Frank Ocean’s Dad Targets “Devil Worshiper” Tyler, the Creator in Frank Libel Lawsuit

Frank Ocean’s Dad Targets “Devil Worshiper” Tyler, the Creator in Frank Libel Lawsuit

Yesterday, news broke that Frank Ocean had been hit with a $14.5 million defamation lawsuit by his father, Calvin Cooksey. Cooksey, who is representing himself, alleges that Ocean libeled him in a Tumblr post written last June after the Orlando nightclub shooting. In the post, Ocean accused his father of using a slur against a transgender waitress and “dragging” him out of a restaurant “because she was dirty,” when Frank was six years old. That accusation is untrue, the complaint states, and “has ruined [Cooksey’s] future financial opportunities in the film and music industries.”
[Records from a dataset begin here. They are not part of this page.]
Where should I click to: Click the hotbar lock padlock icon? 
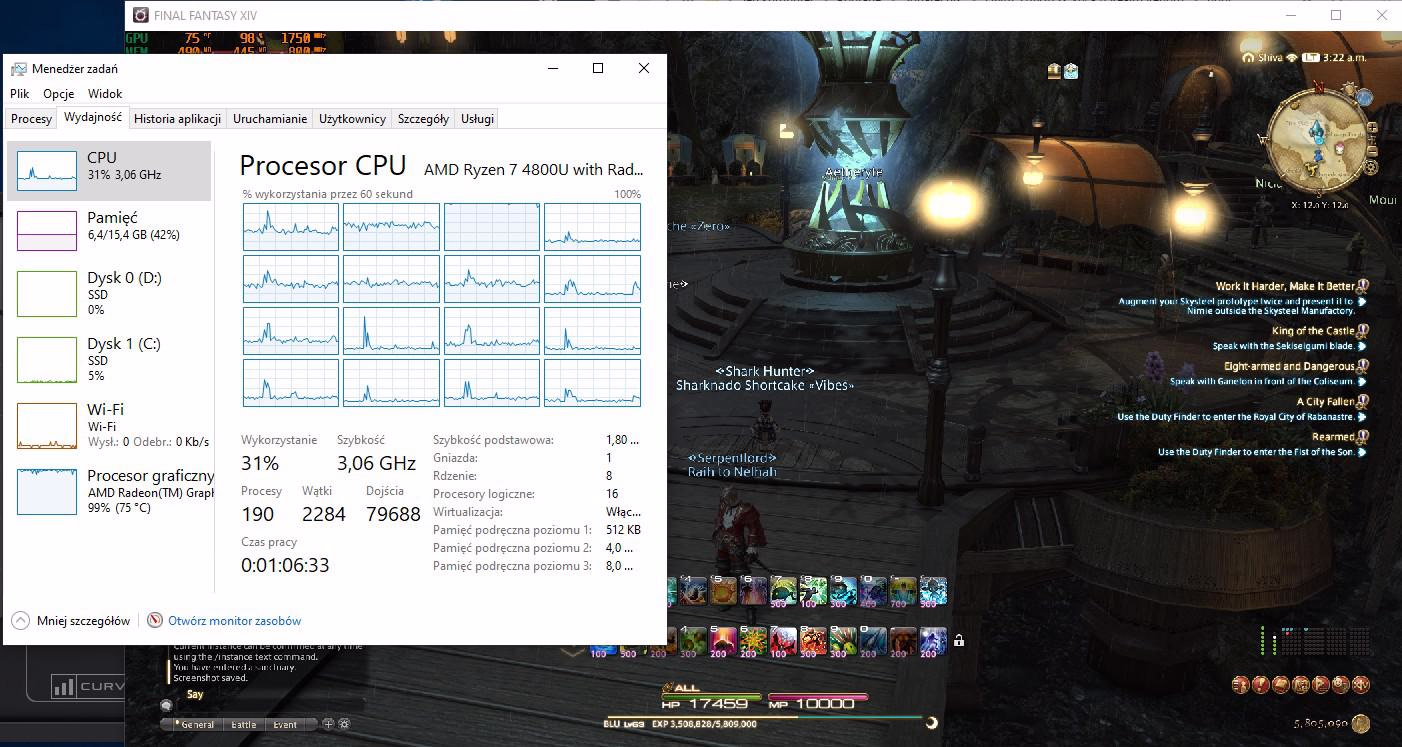[x=959, y=640]
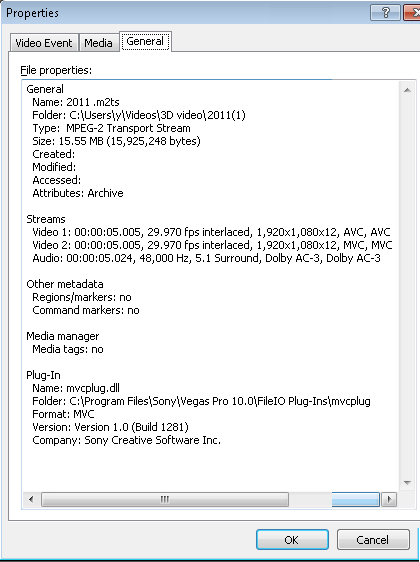This screenshot has height=562, width=420.
Task: Select the General tab
Action: [145, 41]
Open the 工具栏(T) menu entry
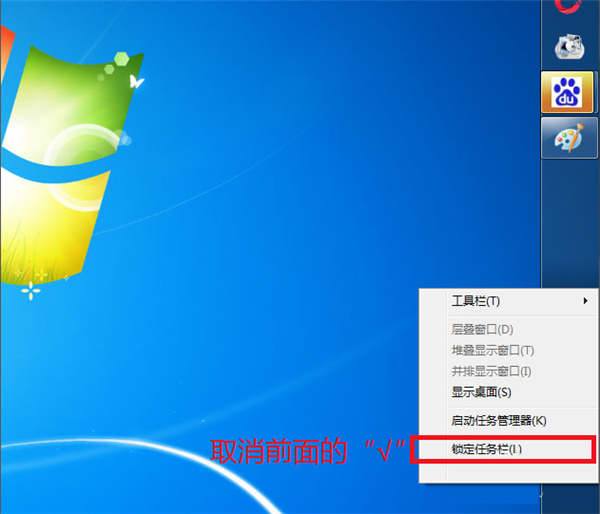The width and height of the screenshot is (600, 514). pyautogui.click(x=476, y=301)
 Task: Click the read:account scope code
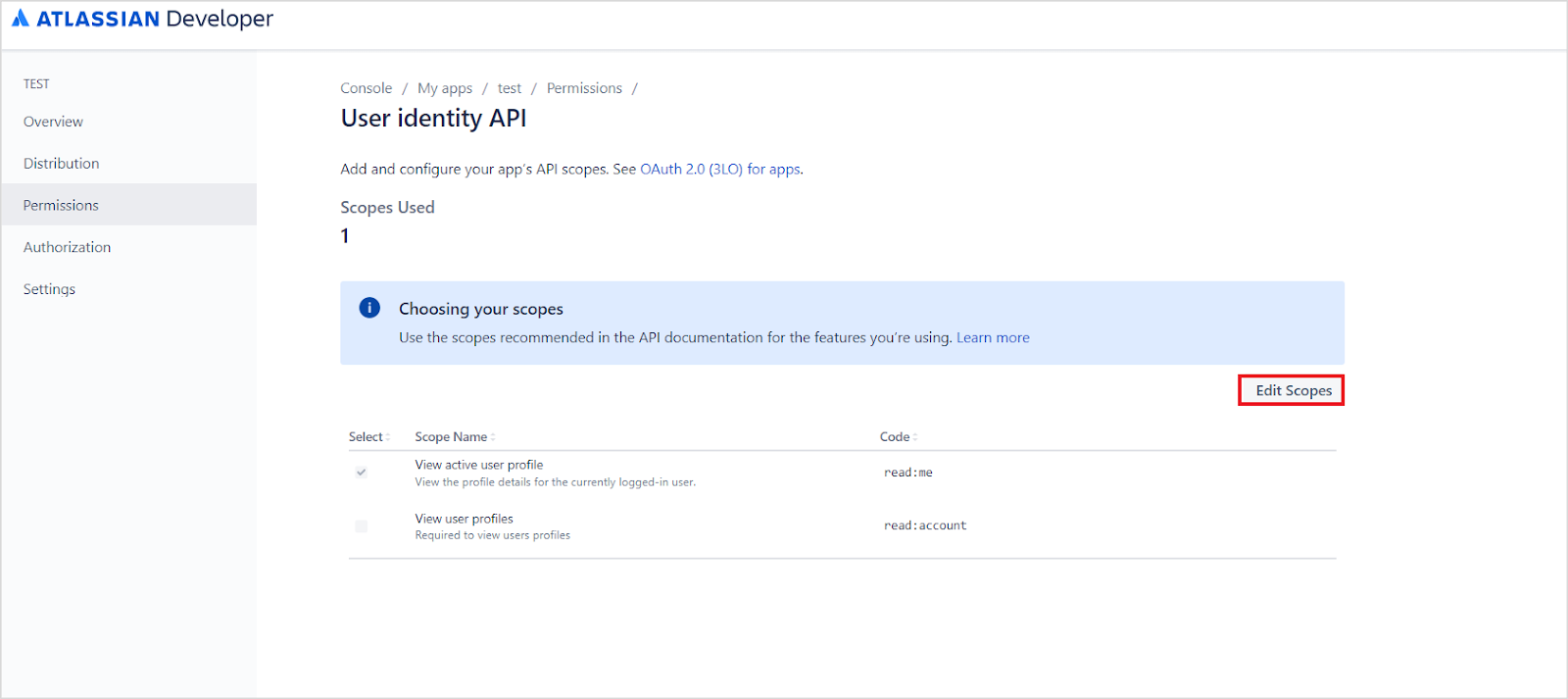pyautogui.click(x=925, y=526)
Pitchfork has obtained a copy of Cooksey’s lengthy complaint, filed yesterday in a California court. In it, he claims that Ocean “published these falsehoods” “for the financial success of Defendant’s new album Blonde, and to ruin his father.” He continues, “Defendant is a fraud and only cared about making millions of dollars through Defendant’s exclusive deal with Apple Inc.”

Here’s where Tyler, the Creator, who Cooksey refers to as a “devil worshiper,” comes in.

Cooksey asserts: 

It’s important to note that on June 21, 2016, the Defendant did NOT include a homophobic bigot named Tyler the Creator in the Defendant’s June 21, 2016 anti-homophobic Tumblr essay. Defendant intentionally failed to mention Tyler the Creator… because Tyler the Creator is one of Defendant’s music producers on Defendant’s new album Blonde. Defendant knew that Tyler the Creator had been banned by two different countries, the United Kingdom and Australia, for three to five years over Tyler the Creator’s homophobic hateful rap lyrics during 2015.

Two years ago, Tyler was indeed banned from visiting the UK for three to five years by the UK Home Office because his presence was “not conducive to the public good.” “Your albums Bastard, in 2009, and Goblin, in 2011, are based on the premise of your adopting a mentally unstable alter ego who describes violent physical abuse, rape and murder in graphic terms which appears to glamourise this behaviour,” a statement from the UK Home Office read. (Theresa May, the Home Secretary who headed up the Home Office at the time, is now the British Prime Minister.)

Also in 2015, Tyler claimed to have been banned from Australia, though he never was, officially. He did, however, cancel a tour after outcry over his lyrics and a campaign to deny his visa application.

Cooksey’s complaint continues:

This is the reason Defendant did not include this homophobic Tyler the Creator on June 21, 2016, because it would expose Defendant as a hypocrite and fraud who dishonestly betrayed the LGBT fans base for Tyler the Creator, who has clearly demonstrated hate for the LGBT community. In so, to protect the financial success of Defendant’s new album Blonde, the Defendant …. Just left the biggest homophobic in the music industries out of Defendant’s bogus June 12th 2016 Anti Homophobic — Tumblr Essay.

(The Tumblr post went up on June 21, not June 12. The date is referenced correctly elsewhere in the complaint.)

In addition, Cooksey accuses Ocean’s mother, Katonya Breaux, of being a “hypocrite” for calling out Kim Burrell for her homophobia while not saying a word about Tyler.

Attached to the original complaint as an exhibit is a 2015 Rolling Stone article about Tyler being banned from the UK over his lyrics. The exhibit also includes a fan-made image of the deluxe-edition cover art for Tyler’s 2011 album Goblin, which depicted Tyler with an upside-down cross on his forehead.

 

A spokesperson for Tyler declined to comment about the matter to Pitchfork. Pitchfork has also reached out to representatives for Frank Ocean for further comment.

According to another public document, a judge has sent Ocean and Cooksey to mediation in hopes of reaching an out-of-court settlement.